Every line of the material must be given again verbatim. Skip the images.

══════════

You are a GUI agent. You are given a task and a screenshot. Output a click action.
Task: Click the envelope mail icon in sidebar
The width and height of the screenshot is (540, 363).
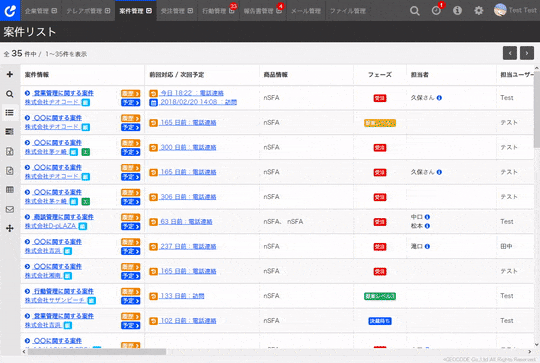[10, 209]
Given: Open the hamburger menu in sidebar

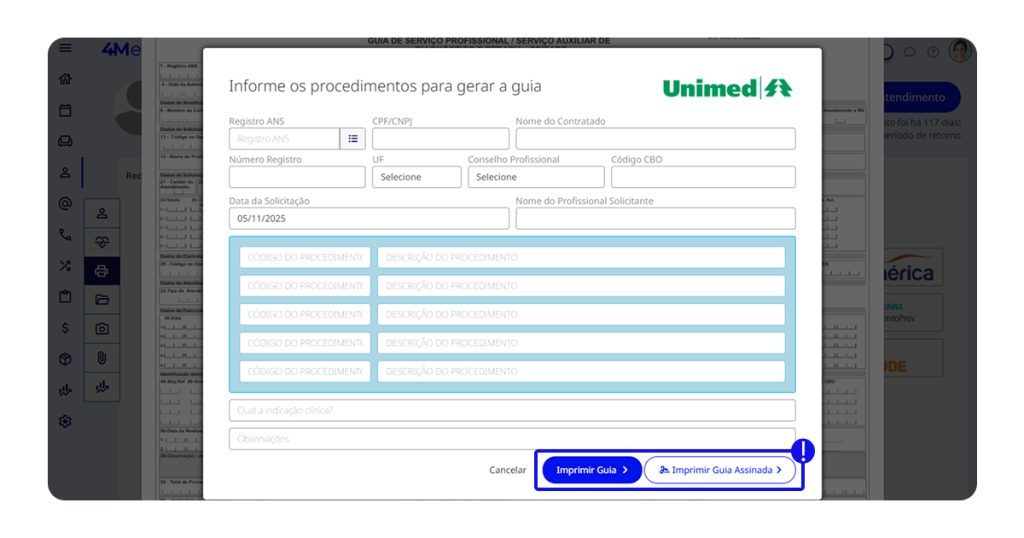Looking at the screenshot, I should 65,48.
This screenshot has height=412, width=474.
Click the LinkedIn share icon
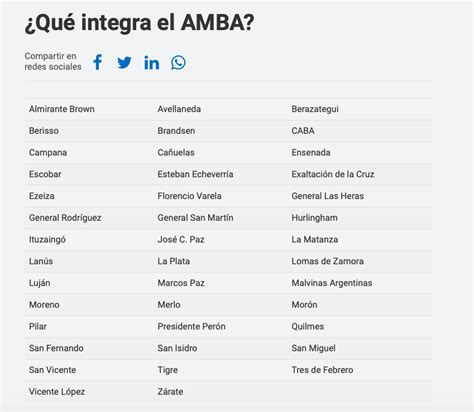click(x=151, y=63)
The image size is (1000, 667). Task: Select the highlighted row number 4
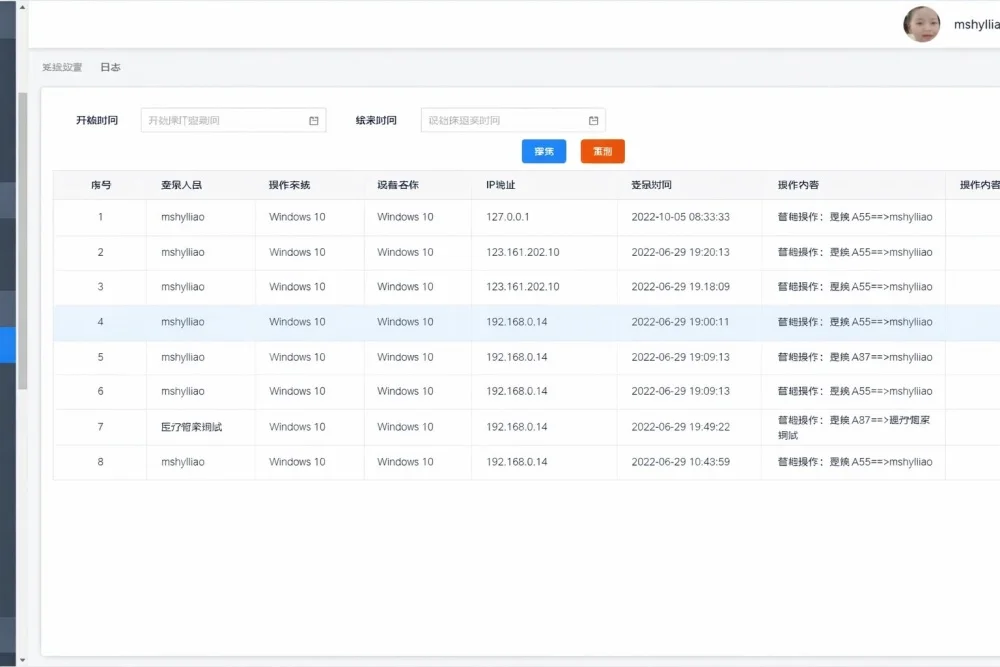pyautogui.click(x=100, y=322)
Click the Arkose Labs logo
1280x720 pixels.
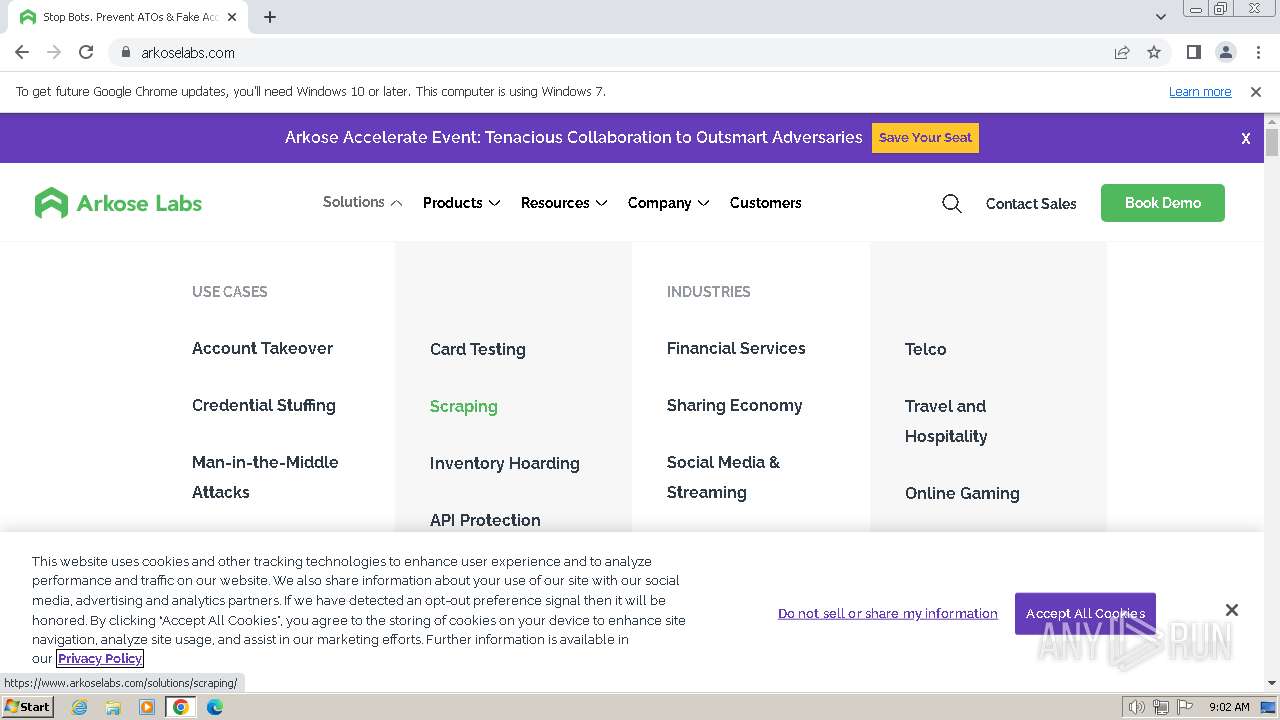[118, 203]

══════════

**Result of the task:**
You are a GUI agent. You are given a task and a screenshot. Output a click action.
Task: Click the envelope mail icon in sidebar
The width and height of the screenshot is (540, 363).
[10, 209]
Given: Open the hamburger menu in sidebar

Looking at the screenshot, I should 65,48.
This screenshot has height=412, width=474.
Click the LinkedIn share icon
click(x=151, y=63)
The image size is (1000, 667). Task: Select the highlighted row number 4
pyautogui.click(x=100, y=322)
Click the Arkose Labs logo
1280x720 pixels.
[118, 203]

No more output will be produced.